- Data for the task -
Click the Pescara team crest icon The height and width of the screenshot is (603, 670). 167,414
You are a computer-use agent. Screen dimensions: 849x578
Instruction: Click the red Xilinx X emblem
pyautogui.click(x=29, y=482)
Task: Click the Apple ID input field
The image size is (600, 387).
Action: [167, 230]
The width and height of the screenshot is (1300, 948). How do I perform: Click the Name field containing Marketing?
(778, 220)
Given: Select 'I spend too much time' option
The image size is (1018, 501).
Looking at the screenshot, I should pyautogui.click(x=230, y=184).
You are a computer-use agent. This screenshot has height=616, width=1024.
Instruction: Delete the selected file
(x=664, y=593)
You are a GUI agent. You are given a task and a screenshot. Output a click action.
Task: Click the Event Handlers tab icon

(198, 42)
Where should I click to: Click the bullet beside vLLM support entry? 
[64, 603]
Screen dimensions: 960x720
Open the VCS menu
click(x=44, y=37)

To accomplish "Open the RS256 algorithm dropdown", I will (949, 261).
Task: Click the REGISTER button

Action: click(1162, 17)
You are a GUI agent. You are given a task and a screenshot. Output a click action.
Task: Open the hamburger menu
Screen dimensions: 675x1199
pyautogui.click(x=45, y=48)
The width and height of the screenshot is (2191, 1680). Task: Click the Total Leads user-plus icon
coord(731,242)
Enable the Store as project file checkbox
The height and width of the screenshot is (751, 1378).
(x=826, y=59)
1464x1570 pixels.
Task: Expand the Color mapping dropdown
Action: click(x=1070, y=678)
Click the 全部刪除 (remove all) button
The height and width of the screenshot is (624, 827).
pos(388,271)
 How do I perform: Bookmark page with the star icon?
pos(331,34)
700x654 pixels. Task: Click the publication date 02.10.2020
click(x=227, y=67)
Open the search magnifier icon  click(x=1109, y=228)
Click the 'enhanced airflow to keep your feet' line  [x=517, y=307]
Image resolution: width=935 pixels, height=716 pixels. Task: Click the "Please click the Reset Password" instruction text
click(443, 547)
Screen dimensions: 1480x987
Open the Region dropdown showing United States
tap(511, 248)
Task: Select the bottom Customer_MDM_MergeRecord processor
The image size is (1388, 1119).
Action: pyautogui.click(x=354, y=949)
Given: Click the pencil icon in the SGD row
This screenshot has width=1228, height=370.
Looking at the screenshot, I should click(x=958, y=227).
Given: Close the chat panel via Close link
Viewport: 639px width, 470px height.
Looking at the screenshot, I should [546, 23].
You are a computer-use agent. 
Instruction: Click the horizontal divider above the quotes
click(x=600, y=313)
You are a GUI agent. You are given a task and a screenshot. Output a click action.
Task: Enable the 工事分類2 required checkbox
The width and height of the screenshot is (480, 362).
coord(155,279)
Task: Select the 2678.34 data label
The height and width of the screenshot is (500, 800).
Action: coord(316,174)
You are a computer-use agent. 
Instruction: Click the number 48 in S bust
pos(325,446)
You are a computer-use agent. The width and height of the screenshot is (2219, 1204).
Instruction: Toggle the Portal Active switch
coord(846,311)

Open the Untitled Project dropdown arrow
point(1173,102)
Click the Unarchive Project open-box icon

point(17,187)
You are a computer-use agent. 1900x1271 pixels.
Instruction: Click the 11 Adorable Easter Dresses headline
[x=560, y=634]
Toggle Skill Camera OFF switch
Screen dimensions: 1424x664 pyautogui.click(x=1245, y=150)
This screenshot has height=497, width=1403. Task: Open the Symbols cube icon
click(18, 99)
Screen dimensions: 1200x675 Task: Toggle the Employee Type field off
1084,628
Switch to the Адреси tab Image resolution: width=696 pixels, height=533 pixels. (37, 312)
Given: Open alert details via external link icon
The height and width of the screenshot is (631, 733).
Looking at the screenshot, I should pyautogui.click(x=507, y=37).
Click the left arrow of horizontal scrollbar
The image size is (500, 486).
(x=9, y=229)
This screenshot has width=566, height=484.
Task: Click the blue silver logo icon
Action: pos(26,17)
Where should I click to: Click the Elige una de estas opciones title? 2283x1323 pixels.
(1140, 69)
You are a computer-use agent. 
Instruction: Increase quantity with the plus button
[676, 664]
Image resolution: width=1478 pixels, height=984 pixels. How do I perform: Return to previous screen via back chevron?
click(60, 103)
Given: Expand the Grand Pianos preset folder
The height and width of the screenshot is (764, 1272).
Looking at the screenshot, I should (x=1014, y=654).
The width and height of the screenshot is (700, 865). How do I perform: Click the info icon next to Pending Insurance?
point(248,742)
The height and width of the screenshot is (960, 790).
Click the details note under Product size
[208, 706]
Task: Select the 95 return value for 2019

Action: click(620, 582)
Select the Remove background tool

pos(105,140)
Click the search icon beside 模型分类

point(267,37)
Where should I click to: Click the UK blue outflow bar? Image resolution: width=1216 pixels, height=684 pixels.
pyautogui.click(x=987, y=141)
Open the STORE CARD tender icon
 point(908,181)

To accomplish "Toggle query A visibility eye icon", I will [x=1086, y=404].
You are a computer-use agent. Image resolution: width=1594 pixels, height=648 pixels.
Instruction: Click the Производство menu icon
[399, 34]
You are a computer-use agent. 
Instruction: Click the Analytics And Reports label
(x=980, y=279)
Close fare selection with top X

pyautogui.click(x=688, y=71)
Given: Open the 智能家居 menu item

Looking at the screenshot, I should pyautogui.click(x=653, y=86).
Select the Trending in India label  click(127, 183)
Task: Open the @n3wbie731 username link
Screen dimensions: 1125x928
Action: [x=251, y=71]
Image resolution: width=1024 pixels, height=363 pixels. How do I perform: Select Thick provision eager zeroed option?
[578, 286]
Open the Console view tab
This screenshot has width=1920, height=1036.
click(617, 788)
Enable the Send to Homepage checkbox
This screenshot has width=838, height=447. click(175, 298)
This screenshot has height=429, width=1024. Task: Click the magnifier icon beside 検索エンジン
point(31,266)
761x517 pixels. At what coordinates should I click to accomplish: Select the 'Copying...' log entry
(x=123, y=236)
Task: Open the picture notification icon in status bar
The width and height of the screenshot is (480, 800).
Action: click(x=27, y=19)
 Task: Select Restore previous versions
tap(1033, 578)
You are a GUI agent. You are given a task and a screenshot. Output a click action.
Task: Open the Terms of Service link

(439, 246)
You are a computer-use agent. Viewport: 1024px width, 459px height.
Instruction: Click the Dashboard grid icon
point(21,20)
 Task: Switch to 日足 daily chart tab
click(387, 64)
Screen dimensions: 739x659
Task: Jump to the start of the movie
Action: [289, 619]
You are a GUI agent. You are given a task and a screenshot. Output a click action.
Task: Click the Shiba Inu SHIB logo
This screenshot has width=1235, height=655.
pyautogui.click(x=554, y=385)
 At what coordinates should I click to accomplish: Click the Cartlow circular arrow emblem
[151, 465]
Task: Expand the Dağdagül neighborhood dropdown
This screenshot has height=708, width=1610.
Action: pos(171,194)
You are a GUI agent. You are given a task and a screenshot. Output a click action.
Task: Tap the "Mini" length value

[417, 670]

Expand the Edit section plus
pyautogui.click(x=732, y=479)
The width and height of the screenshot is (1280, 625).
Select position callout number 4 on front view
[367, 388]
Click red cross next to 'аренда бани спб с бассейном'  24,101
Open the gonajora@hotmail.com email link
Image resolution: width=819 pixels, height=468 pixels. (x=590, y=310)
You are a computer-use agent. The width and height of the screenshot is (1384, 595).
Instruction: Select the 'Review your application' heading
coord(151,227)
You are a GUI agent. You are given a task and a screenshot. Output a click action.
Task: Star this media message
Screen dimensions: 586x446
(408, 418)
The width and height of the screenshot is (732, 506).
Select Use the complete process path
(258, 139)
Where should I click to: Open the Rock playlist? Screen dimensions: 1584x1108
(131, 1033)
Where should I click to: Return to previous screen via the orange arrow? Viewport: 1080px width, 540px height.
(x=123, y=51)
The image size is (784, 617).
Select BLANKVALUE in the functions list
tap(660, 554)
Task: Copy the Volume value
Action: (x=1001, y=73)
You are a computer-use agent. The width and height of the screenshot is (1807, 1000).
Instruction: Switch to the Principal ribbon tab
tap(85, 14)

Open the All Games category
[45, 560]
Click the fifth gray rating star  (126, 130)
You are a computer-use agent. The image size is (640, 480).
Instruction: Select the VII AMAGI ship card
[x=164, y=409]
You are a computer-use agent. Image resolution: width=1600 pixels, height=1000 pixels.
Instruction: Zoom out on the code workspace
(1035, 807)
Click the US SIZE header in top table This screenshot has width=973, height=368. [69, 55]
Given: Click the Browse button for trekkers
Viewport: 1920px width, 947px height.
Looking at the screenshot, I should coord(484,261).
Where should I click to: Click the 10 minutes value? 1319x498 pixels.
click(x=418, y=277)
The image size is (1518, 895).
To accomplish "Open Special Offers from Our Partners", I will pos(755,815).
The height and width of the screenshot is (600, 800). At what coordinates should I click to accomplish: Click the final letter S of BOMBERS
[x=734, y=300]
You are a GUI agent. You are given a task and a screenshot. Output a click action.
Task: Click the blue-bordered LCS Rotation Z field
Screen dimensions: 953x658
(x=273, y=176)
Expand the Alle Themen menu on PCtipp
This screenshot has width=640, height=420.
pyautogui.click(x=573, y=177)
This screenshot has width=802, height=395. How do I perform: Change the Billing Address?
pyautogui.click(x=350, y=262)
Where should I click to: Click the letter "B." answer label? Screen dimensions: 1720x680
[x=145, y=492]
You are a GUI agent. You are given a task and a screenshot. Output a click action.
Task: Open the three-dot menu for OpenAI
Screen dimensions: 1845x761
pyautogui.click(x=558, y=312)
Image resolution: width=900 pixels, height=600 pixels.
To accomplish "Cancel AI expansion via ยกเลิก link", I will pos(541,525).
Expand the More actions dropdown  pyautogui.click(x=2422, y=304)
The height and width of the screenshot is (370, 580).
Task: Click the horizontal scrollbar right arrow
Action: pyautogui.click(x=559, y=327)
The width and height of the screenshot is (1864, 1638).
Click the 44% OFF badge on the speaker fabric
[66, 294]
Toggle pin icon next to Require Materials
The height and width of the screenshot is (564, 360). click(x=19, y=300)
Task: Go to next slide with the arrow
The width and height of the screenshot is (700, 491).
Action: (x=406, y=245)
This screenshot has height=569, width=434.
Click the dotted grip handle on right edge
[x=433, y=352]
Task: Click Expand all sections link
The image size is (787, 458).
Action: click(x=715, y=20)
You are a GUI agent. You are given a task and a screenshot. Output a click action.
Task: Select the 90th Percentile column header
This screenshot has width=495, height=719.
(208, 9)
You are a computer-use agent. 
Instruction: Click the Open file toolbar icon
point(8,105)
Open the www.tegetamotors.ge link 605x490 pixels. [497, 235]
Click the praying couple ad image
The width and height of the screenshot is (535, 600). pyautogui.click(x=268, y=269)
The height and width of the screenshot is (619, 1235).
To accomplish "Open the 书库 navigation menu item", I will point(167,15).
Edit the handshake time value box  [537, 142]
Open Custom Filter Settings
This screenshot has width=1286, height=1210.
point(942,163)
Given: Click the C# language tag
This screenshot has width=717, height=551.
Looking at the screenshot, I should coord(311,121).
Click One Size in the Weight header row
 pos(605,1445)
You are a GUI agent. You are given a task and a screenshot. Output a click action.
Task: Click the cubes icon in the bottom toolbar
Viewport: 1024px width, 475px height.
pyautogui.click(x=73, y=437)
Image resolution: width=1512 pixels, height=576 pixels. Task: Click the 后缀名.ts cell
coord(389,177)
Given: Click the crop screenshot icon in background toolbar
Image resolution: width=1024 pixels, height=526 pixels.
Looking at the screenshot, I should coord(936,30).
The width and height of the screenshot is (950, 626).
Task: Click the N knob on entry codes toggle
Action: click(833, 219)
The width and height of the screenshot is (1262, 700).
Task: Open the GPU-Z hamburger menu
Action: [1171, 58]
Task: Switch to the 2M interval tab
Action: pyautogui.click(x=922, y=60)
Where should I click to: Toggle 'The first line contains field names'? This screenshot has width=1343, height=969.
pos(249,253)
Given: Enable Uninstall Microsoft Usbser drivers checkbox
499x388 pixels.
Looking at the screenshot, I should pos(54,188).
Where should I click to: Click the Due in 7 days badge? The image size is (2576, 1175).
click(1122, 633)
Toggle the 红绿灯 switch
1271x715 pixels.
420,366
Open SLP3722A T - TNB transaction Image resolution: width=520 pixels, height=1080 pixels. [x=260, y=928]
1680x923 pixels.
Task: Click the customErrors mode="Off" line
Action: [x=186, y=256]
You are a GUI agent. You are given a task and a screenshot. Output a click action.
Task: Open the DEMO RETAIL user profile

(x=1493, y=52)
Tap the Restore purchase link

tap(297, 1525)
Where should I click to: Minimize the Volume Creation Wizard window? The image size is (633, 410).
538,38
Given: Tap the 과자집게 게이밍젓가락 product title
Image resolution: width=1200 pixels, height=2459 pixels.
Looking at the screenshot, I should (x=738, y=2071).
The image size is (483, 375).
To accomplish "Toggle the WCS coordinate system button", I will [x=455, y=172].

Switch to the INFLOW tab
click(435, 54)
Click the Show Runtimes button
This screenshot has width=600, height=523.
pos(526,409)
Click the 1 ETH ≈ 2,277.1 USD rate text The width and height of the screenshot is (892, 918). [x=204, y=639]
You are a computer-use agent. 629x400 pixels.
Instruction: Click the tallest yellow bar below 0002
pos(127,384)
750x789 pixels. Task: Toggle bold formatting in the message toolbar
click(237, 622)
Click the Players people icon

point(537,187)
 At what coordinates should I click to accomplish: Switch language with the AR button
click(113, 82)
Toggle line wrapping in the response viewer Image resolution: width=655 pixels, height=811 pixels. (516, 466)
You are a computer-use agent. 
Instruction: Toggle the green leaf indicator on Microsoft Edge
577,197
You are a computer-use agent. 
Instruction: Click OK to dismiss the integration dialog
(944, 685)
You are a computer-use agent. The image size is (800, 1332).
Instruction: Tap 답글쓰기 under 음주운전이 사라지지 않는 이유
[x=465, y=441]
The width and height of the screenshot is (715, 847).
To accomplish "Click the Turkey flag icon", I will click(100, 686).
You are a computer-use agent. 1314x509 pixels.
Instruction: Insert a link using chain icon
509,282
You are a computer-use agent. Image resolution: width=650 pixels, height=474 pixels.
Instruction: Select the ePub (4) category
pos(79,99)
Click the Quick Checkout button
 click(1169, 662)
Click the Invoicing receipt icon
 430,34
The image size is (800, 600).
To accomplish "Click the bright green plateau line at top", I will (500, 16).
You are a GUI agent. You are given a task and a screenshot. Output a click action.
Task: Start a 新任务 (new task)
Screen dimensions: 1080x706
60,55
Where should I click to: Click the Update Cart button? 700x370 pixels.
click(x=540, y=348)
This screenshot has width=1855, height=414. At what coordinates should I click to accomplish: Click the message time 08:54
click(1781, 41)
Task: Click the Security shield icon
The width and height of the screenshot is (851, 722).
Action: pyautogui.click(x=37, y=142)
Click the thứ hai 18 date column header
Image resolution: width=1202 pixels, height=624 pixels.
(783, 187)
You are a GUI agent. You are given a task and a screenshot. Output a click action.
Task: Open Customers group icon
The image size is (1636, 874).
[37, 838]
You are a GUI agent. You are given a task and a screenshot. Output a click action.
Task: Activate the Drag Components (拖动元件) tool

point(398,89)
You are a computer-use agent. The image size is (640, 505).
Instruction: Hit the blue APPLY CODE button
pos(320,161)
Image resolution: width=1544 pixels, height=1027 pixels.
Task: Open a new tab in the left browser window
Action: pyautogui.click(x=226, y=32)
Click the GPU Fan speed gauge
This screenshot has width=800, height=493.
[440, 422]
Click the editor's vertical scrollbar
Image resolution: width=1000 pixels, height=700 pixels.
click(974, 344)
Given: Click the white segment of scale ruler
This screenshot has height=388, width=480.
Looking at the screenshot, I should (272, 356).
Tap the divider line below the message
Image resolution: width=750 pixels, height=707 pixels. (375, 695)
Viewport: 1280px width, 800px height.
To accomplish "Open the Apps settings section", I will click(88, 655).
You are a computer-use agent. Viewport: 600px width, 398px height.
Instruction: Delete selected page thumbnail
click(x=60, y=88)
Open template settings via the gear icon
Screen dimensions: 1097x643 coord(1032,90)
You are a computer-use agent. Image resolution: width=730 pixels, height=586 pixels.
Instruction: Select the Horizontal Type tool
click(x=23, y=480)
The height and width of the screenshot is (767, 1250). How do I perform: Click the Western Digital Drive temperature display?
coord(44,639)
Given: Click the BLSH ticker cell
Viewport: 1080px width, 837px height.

- Action item -
Going back over the entries above, copy word for word every line from the one that has "Task: Click the Shiba Inu SHIB logo" on through the one that has "Given: Click the Browse button for trekkers".

- Written reply -
Task: Click the Shiba Inu SHIB logo
This screenshot has width=1235, height=655.
pyautogui.click(x=554, y=385)
 At what coordinates should I click to accomplish: Click the Cartlow circular arrow emblem
[151, 465]
Task: Expand the Dağdagül neighborhood dropdown
This screenshot has height=708, width=1610.
Action: pos(171,194)
You are a GUI agent. You are given a task and a screenshot. Output a click action.
Task: Tap the "Mini" length value

[417, 670]

Expand the Edit section plus
pyautogui.click(x=732, y=479)
The width and height of the screenshot is (1280, 625).
Select position callout number 4 on front view
[367, 388]
Click red cross next to 'аренда бани спб с бассейном'  24,101
Open the gonajora@hotmail.com email link
Image resolution: width=819 pixels, height=468 pixels. (x=590, y=310)
You are a computer-use agent. The width and height of the screenshot is (1384, 595).
Instruction: Select the 'Review your application' heading
coord(151,227)
You are a GUI agent. You are given a task and a screenshot. Output a click action.
Task: Star this media message
Screen dimensions: 586x446
(408, 418)
The width and height of the screenshot is (732, 506).
Select Use the complete process path
(258, 139)
Where should I click to: Open the Rock playlist? Screen dimensions: 1584x1108
(131, 1033)
Where should I click to: Return to previous screen via the orange arrow? Viewport: 1080px width, 540px height.
(x=123, y=51)
The image size is (784, 617).
Select BLANKVALUE in the functions list
tap(660, 554)
Task: Copy the Volume value
Action: (x=1001, y=73)
You are a computer-use agent. The width and height of the screenshot is (1807, 1000).
Instruction: Switch to the Principal ribbon tab
tap(85, 14)

Open the All Games category
[45, 560]
Click the fifth gray rating star  (126, 130)
You are a computer-use agent. The image size is (640, 480).
Instruction: Select the VII AMAGI ship card
[x=164, y=409]
You are a computer-use agent. Image resolution: width=1600 pixels, height=1000 pixels.
Instruction: Zoom out on the code workspace
(1035, 807)
Click the US SIZE header in top table This screenshot has width=973, height=368. [69, 55]
Given: Click the Browse button for trekkers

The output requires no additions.